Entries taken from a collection
== Segment start ==

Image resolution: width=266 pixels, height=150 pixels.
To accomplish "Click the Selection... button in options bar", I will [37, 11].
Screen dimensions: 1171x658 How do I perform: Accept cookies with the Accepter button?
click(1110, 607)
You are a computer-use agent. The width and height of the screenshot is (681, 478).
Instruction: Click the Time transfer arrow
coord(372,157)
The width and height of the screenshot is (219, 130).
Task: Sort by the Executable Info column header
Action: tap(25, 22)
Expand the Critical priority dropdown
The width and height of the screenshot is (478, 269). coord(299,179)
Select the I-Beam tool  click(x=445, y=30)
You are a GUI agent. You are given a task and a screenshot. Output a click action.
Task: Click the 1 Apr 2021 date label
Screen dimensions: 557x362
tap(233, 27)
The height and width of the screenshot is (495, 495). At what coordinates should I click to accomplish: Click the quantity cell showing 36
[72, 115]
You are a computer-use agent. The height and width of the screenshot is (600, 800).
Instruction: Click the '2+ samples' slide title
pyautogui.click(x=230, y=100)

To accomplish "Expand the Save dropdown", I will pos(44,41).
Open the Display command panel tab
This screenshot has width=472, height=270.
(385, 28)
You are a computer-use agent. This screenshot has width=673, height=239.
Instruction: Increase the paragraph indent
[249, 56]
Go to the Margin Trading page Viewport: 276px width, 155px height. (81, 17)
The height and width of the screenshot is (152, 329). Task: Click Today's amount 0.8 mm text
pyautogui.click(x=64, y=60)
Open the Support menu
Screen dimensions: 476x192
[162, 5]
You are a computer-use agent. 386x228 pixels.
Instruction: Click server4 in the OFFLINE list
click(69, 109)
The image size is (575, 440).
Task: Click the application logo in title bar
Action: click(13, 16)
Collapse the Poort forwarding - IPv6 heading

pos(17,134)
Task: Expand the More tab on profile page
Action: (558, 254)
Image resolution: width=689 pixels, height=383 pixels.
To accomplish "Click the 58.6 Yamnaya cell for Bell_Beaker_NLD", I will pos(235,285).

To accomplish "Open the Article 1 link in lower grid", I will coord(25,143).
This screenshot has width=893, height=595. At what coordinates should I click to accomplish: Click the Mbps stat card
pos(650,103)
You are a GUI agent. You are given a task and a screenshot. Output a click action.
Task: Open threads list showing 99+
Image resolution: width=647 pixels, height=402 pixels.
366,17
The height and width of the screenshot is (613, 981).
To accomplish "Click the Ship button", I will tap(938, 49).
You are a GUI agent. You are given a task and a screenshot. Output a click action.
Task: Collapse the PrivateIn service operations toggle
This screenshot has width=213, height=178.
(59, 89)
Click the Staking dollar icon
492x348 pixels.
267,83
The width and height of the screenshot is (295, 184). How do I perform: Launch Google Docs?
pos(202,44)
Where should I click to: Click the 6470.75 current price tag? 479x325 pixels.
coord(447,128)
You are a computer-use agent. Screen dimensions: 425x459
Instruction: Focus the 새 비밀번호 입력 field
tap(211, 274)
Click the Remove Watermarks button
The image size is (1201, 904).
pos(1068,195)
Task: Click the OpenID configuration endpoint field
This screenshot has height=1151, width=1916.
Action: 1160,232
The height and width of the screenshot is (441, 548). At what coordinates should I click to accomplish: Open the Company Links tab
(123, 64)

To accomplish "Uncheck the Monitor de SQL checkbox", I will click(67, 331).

== Segment end ==

WORK ORDER
Copy out the lines of the records above in which the string "computer" appears.

SOLUTION TO THE EXERCISE
You are a computer-use agent. The width and height of the screenshot is (681, 478).
You are a computer-use agent. The height and width of the screenshot is (600, 800).
You are a computer-use agent. This screenshot has width=673, height=239.
You are a computer-use agent. 386x228 pixels.
You are a computer-use agent. Screen dimensions: 425x459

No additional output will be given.